## Begin Document section

Mr Wilkinson moved his wife and two children from Dubai to begin a PhD at Aston University in 1997. But when he arrived in Birmingham, he found his agreed supervisor was not available.
What followed was a long and bitter battle, which ended with Aston vice-chancellor Michael Wright conceding in May last year: "I agree that your experience ... was far from satisfactory and that the Department of Languages and European Studies should have acted more expeditiously to put satisfactory alternative arrangements in place.
"I feel that I must offer you an apology on behalf of the university for the uncoordinated way in which wew dealt with your problem. This clearly caused you and your family a great deal of internal distress."
The distress included moving two small children between four different schools in less than two years, the costs of leaving a well-paid teaching job in Dubai to relocate to Birmingham and of moving again to Norwich, where Mr Wilkinson is now studying. His partner has also left jobs. "Wasted time" in lost earnings has reached almost a year. The university finally agreed to refund Mr Wilkinsons fees, which the vice-chancellor said "exemplified the fact that the department accepts that it did not perform well in your initial induction to the university and recognised that you were unhappy to continue here".
But as far as any further compensation was concerned, Mr. Wilkinson was told firmly to go away.
In a statement to the THES, Aston University said: "The university went to considerable lengths to investigate Mr Wilkinson's case, and it concluded that the university has done all that it could reasonably have been expected to do."
This is not quite how the university put it to Mr Wilkinson. Professor Wright said: "I am unable to agree with your contention that the university is trying to duck its responsibilities and is, in some way, liable for further financial compensation. I fear that the university has little more to say which will satisfy your grievances and do not consider it to be in the interests of any parties to indulge in further, potentially defamatory correspondence.
"I suspect that you may be unhappy with this conclusion and, if this is indeed the case, may I respecftully suggest that you put the matter in the hands of your legal advisers, in respect of any further action you may wish to take. This will be the approach of the university."
Mr Wilkinson did indeed put the matter in the hands of his legal adviser. Education lawyer Jaswinder Gill this week confirmed that Mr Wilkinson had succeeded in his application for legal aid.
"Legal aid is now graded at a premium," said Mr Gill. "You have got to be able to show you have got very good chances of success." Mr Gill said that he would be asking the university to settle before issuing proceedings in the county court.

## End Document section
## Begin Entries

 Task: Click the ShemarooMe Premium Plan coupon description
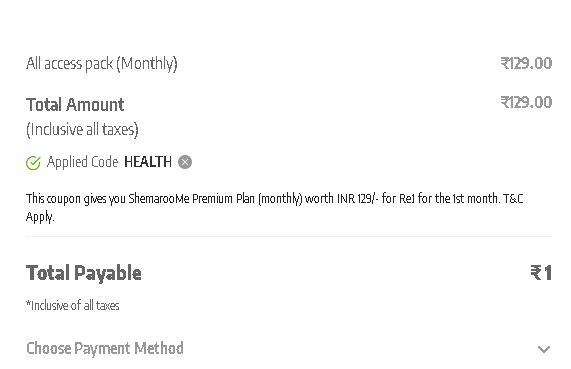coord(275,208)
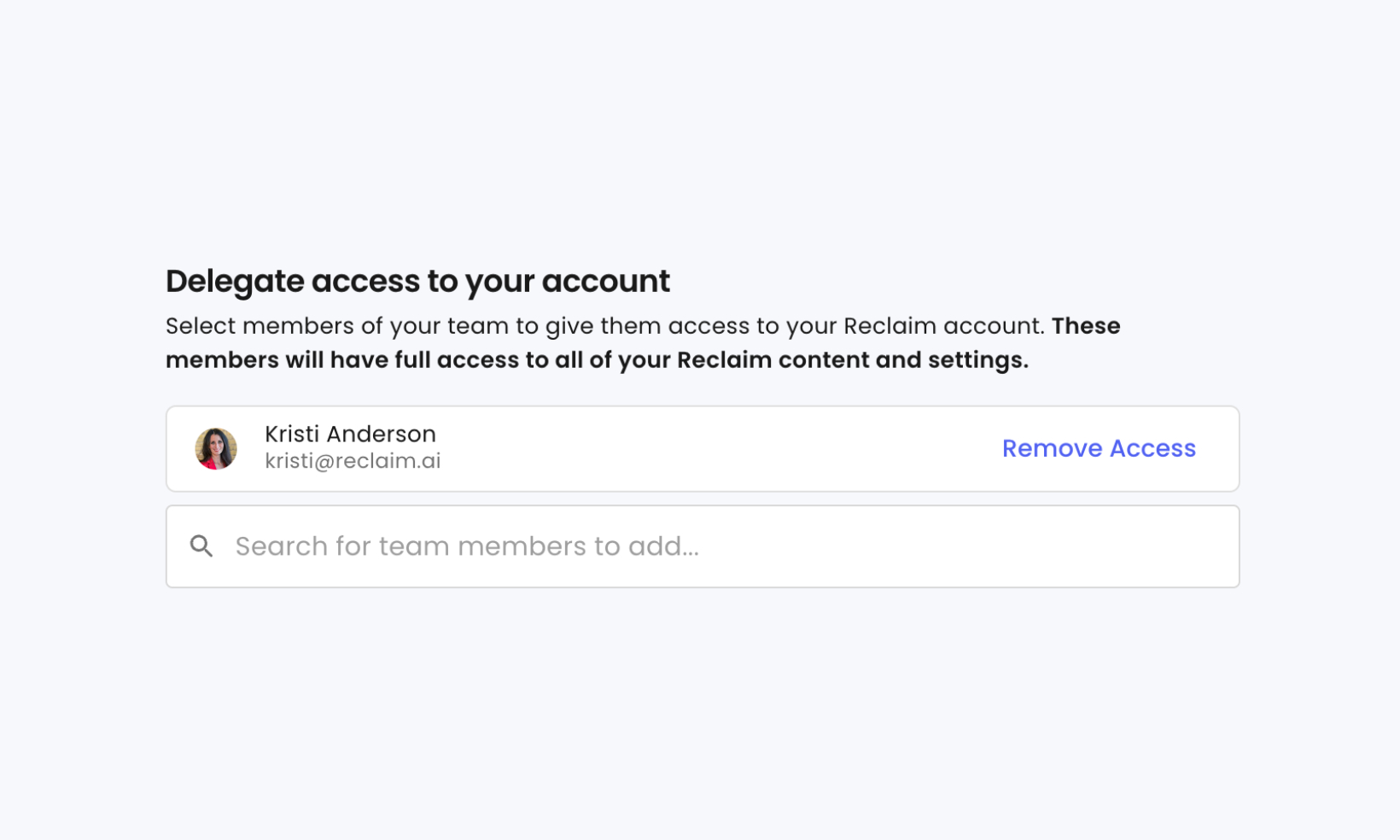Click empty space inside Kristi Anderson's card
The height and width of the screenshot is (840, 1400).
point(717,449)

## End Entries

What you need to do:
Answer these questions using the article on Mr Wilkinson's dispute with Aston University.
(a) In what year did Mr Wilkinson move from Dubai to begin his PhD at Aston University?
(b) Between how many different schools were the two children moved in less than two years?
(c) In which court would proceedings be issued if the university did not settle?

Task result:
(a) 1997
(b) Four
(c) The county court